Surface probes have a temperature sensor which ensures that the temperature on a measurement object can be determined as quickly and precisely as possible. There are cable probes for almost every measuring task in the temperature measurement range. Their most prominent feature is the cable connection between the probe and the measuring instrument. This transmits the measuring values. The radio probe is the opposite of the cable probe. Here, the measuring values are transmitted wirelessly.
However, no matter what probe is used: they all have a temperature sensor. And in terms of sensors, the following designs can be distinguished:
The measurement of temperatures using thermocouples is based on the thermoelectric effect: electric current flows in a circuit if its cable consists of two different alloys and their contact points have different temperatures. If the temperature at one of the contact points is known (cold junction), the "thermoelectric voltage" present is a direct measure of the temperature difference between measuring point (hot end) and cold junction (cold end).
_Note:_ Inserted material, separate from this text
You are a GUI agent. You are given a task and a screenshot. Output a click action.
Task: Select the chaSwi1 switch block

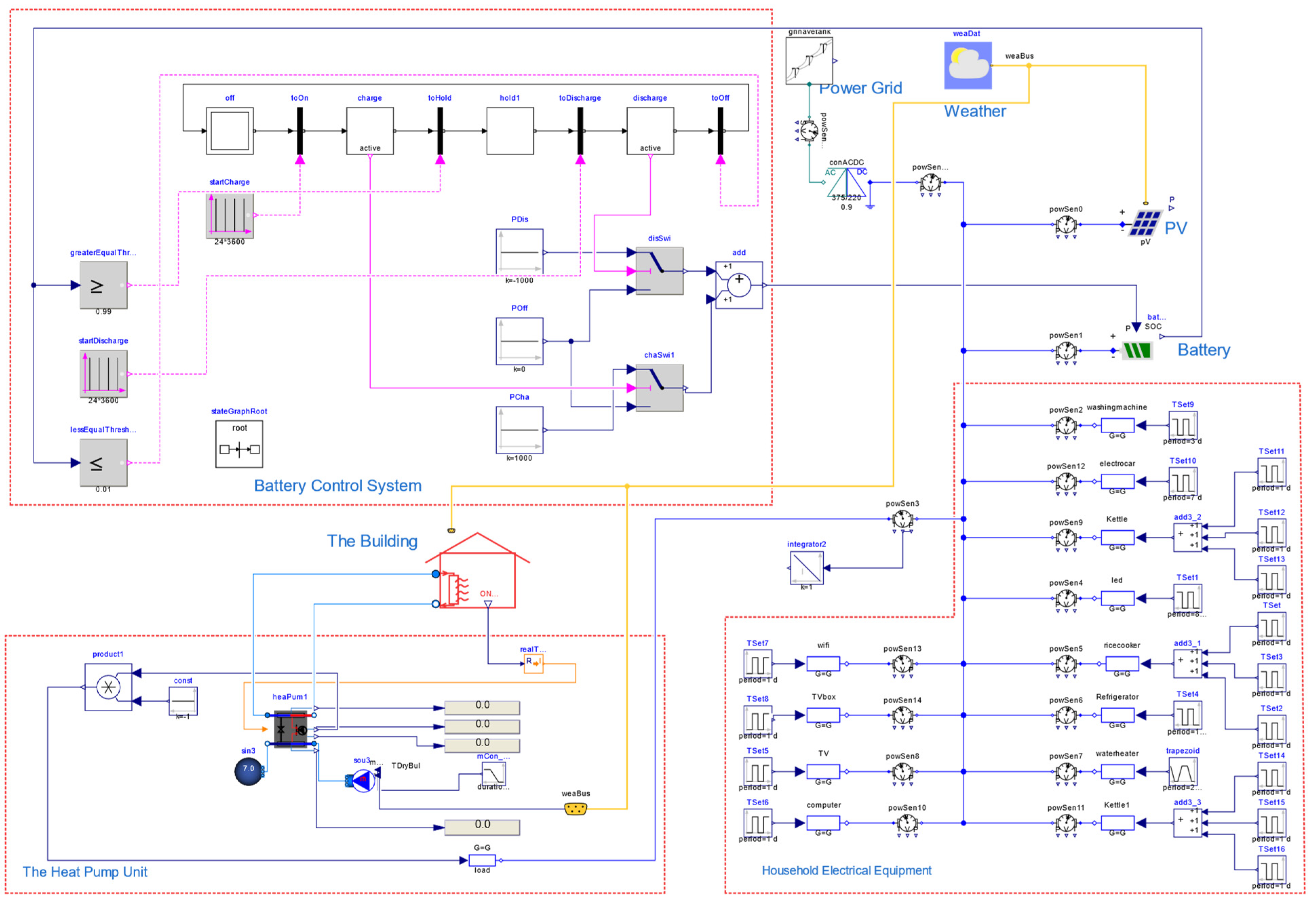[659, 388]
Platinum resistance sensors
Platinum resistance sensors (Pt 100 sensors) are generally based on the so-called positive temperature coefficient resistor effect (PTC resistor effect). Metals have the characteristic of increasing their electric resistance as the temperature rises. This can be used for temperature measurements.
Thermal resistors or thermistors are modern, inexpensive temperature sensors made from mixed oxide ceramic. Because they have a strong negative temperature coefficient, the term NTC is also used. Their resistance falls as the temperature rises. They therefore behave in exactly the opposite way to Pt100 sensors.